Here and across the country, school boards have become polarized over these issues, fighting over how to address race in the classroom and over false charges that schools are trying to indoctrinate students with divisive racial ideology.
After the Lee’s Summit board swore in newly elected members Jennifer Foley and Heather Eslick, who have been critical of the district’s equity efforts, the board voted in its new leadership.
Rodrick Sparks, who last year became the second Black person elected to the board, nominated himself to serve as vice president. But the only vote he received besides his own came from Megan Marshall, the first Black board member, who served a year as the board vice president in 2021.

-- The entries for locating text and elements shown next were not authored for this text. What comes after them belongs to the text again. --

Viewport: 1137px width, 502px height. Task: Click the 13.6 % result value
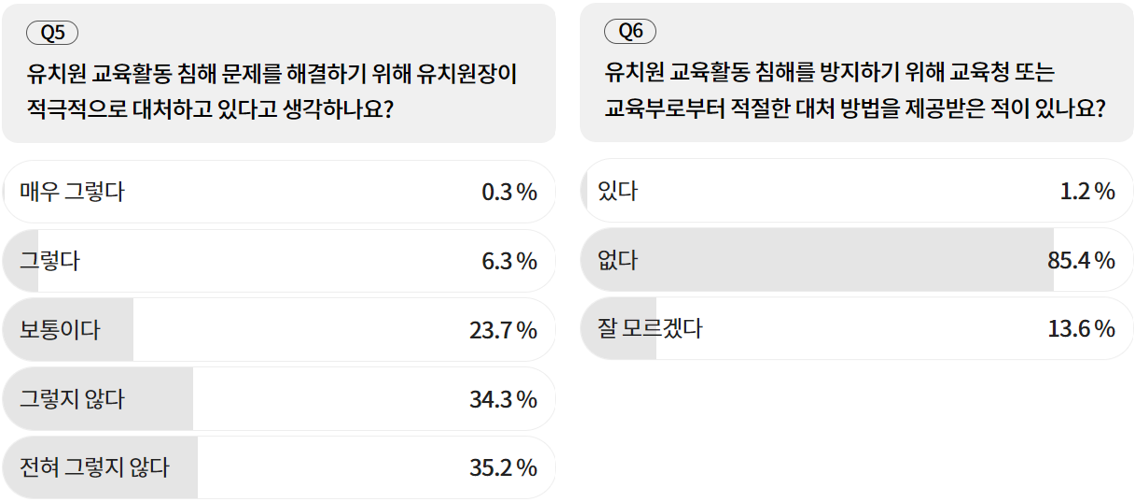click(1081, 328)
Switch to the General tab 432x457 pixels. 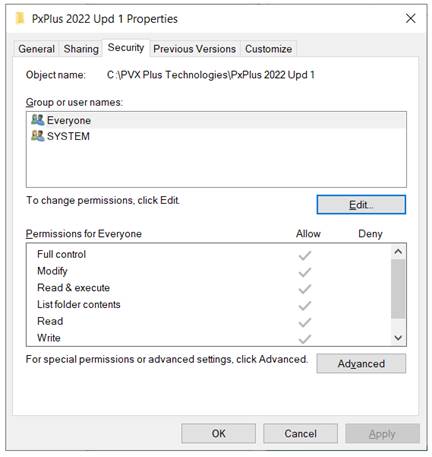coord(36,49)
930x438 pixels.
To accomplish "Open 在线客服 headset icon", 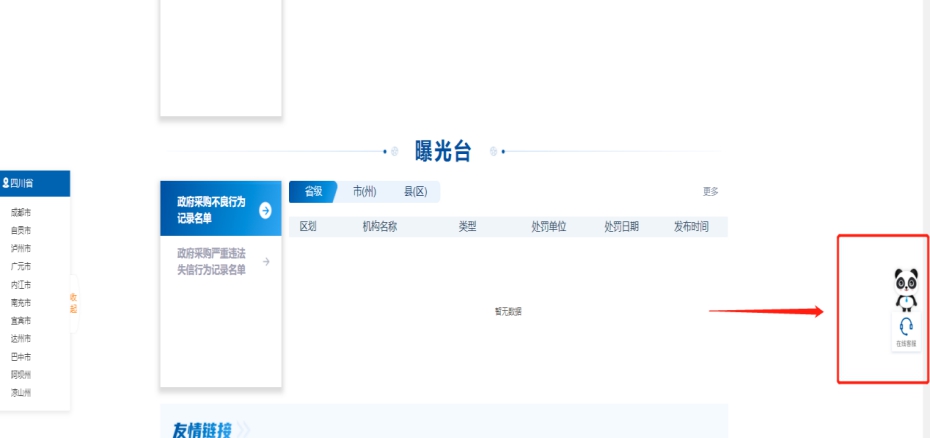I will pos(905,327).
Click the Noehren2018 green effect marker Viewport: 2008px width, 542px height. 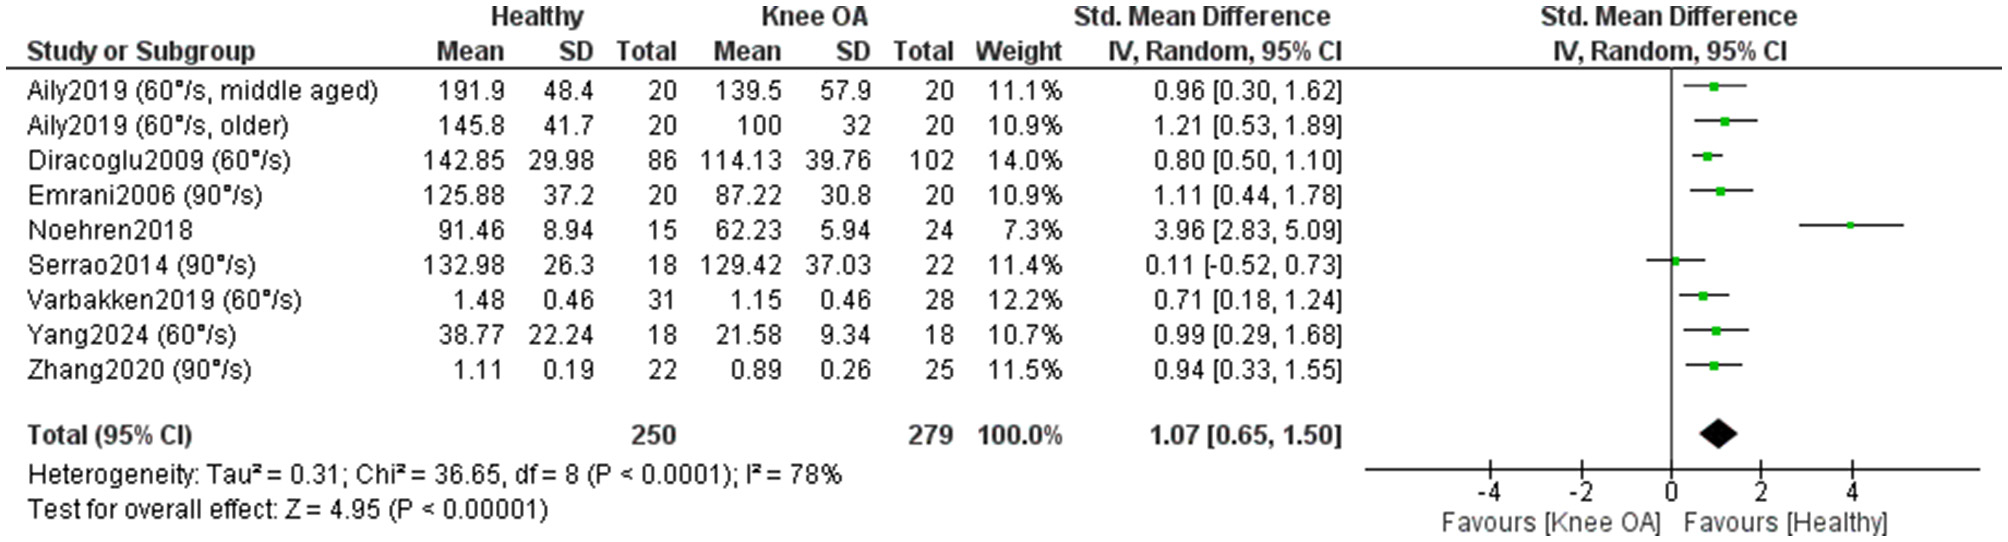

Kathy Campbell won a vote along racial lines to become president of the board in one of the largest districts in the Kansas City area. About 12% of its approximately 18,000 students are Black. Campbell and last year’s board president, Ryan Murdock, won their seats on the board running on an equity platform. But their votes have not always reflected that position.
Equity efforts began in Lee’s Summit under former Superintendent Dennis Carpenter, the schools’ first and only Black superintendent. Carpenter won a fight to get equity work started in the predominantly white suburban district.
Before the board’s leadership vote, the Rev. Darron Edwards pleaded for members to “stay the course.” Edwards, whose four children went to school in Lee’s Summit, urged them “to continue strengthening policies that enable equitable opportunity for all students.”
Lee’s Summit North senior Jade Davis, who is Black, asked the board to do a better job hiring teachers and staff “who look like me. This is for everyone,” she said.
Diversity efforts — including hiring and training — were “made a formal priority,” for the board in 2019, district spokeswoman Katy Bergen said. Teams are developing plans to promote diversity and inclusion in schools and efforts toward hiring a more diverse workforce “is ongoing.”
But will this year’s board, including newly elected members critical of recent diversity efforts, interfere with that work?
“These are those times where we must encourage the unappreciated, resource the underserved, and listen with intent to the unheard in our beloved community,” said Edwards, pastor of United Believers Community Church in Kansas City.
“These are those times where we either run the plays from our political camps or stay the course with our mission which is to prepare every student for success in life.”